Kafka Streams - all instances local store pointing to the same topic

We have the following problem:
We want to listen on certain Kafka topic and build it's "history" - so for specified key extract some data, add it to already existing list for that key (or create a new one if it does not exist) an put it to another topic, which has only single partition and is highly compacted. Another app can just listen on that topic and update it's history list.
I'm thinking how does it fit with Kafka streams library. We can certainly use aggregation:
msgReceived.map((key, word) -> new KeyValue<>(key, word))
.groupBy((k,v) -> k, stringSerde, stringSerde)
.aggregate(String::new,
(k, v, stockTransactionCollector) -> stockTransactionCollector + "|" + v,
stringSerde, "summaries2")
.to(stringSerde, stringSerde, "transaction-summary50");
which creates a local store backed by Kafka and use it as history table.
My concern is, if we decide to scale such app, each running instance will create a new backed topic ${applicationId}-${storeName}-changelog (I assume each app has different applicationId). Each instance start to consume input topic, gets a different set of keys and build a different subset of the state. If Kafka decides to rebalance, some instances will start to miss some historic states in local store as they get a completely new set of partitions to consume from.
Question is, if I just set the same applicationId for each running instance, should it eventually replay all data from the very same kafka topic that each running instance has the same local state?
Why would you create multiple apps with different ID's to perform the same job? The way Kafka achieves parallelism is through tasks:
An application’s processor topology is scaled by breaking it into multiple tasks.
More specifically, Kafka Streams creates a fixed number of tasks based on the input stream partitions for the application, with each task assigned a list of partitions from the input streams (i.e., Kafka topics). The assignment of partitions to tasks never changes so that each task is a fixed unit of parallelism of the application.
Tasks can then instantiate their own processor topology based on the assigned partitions; they also maintain a buffer for each of its assigned partitions and process messages one-at-a-time from these record buffers. As a result stream tasks can be processed independently and in parallel without manual intervention.
If you need to scale your app, you can start new instances running the same app (same application ID), and some of the already assigned tasks will reassigned to the new instance. The migration of the local state stores will be automatically handled by the library:
When the re-assignment occurs, some partitions – and hence their corresponding tasks including any local state stores – will be “migrated” from the existing threads to the newly added threads. As a result, Kafka Streams has effectively rebalanced the workload among instances of the application at the granularity of Kafka topic partitions.
I recommend you to have a look to this guide.
My concern is, if we decide to scale such app, each running instance will create a new backed topic ${applicationId}-${storeName}-changelog (I assume each app has different applicationId).

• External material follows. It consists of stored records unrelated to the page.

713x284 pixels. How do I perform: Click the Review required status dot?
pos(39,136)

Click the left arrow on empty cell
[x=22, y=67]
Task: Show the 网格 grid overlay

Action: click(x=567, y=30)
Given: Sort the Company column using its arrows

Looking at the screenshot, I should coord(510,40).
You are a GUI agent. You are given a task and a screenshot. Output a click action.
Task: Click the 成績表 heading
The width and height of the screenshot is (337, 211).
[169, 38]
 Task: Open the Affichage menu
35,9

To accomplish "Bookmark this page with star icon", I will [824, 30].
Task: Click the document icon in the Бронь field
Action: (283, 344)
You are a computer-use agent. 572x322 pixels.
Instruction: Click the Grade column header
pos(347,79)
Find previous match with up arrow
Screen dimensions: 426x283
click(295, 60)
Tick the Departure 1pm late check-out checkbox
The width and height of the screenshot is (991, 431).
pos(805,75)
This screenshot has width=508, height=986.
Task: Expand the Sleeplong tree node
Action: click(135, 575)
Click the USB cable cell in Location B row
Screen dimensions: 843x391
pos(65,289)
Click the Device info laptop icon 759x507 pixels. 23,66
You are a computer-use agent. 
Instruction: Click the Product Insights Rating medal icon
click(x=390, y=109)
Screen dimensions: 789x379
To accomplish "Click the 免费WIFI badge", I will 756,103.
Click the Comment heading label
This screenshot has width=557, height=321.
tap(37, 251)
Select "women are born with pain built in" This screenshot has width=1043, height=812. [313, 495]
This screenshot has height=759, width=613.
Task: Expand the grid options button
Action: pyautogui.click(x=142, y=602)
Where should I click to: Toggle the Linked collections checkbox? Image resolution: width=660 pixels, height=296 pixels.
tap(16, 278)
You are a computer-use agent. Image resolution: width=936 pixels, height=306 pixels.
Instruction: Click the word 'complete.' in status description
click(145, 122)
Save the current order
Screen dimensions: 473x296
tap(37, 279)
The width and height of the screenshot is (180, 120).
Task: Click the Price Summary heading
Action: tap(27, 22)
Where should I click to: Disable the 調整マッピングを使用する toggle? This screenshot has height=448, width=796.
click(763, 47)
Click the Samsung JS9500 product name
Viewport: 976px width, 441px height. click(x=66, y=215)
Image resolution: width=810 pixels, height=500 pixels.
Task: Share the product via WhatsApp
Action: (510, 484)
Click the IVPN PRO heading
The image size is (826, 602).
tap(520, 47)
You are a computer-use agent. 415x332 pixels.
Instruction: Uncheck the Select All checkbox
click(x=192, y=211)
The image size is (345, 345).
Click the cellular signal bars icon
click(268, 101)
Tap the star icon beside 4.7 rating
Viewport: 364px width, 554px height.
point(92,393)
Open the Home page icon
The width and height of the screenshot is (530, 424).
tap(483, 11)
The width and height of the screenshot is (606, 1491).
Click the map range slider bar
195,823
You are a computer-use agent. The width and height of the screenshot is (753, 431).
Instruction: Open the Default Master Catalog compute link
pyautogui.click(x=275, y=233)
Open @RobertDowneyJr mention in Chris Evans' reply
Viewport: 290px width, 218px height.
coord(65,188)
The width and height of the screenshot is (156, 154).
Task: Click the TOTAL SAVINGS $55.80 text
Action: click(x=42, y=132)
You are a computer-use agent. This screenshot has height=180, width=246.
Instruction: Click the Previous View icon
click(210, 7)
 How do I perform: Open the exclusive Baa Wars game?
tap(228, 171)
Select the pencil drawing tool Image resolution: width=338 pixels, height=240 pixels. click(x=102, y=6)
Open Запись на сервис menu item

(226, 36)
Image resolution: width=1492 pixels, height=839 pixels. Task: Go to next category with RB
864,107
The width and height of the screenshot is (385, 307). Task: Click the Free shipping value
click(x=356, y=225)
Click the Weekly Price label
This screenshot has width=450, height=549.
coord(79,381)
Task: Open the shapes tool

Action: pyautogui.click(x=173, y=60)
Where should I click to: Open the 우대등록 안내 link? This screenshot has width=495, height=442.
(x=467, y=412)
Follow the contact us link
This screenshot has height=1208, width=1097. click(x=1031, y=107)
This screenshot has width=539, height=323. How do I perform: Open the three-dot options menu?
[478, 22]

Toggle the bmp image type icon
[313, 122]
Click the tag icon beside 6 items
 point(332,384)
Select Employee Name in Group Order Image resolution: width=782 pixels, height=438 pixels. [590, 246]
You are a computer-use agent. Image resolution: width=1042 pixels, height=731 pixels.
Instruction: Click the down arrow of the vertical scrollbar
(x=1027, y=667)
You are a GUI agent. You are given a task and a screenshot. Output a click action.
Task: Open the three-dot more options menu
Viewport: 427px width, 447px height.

Each instance start to consume input topic, gets a different set of keys and build a different subset of the state. If Kafka decides to rebalance, some instances will start to miss some historic states in local store as they get a completely new set of partitions to consume from.
Some assumptions are not correct:
if you run multiple instances of your application to scale your app, all of them must have the same application ID (cf. Kafka's consumer group management protocol) -- otherwise, load will not be shared because each instance will be considered an own application, and each instance will get all partitions assigned.
Thus, if all instanced do use the same application ID, all running application instance will use the same changelog topic name and thus, what you intend to do, should work out-of-the box.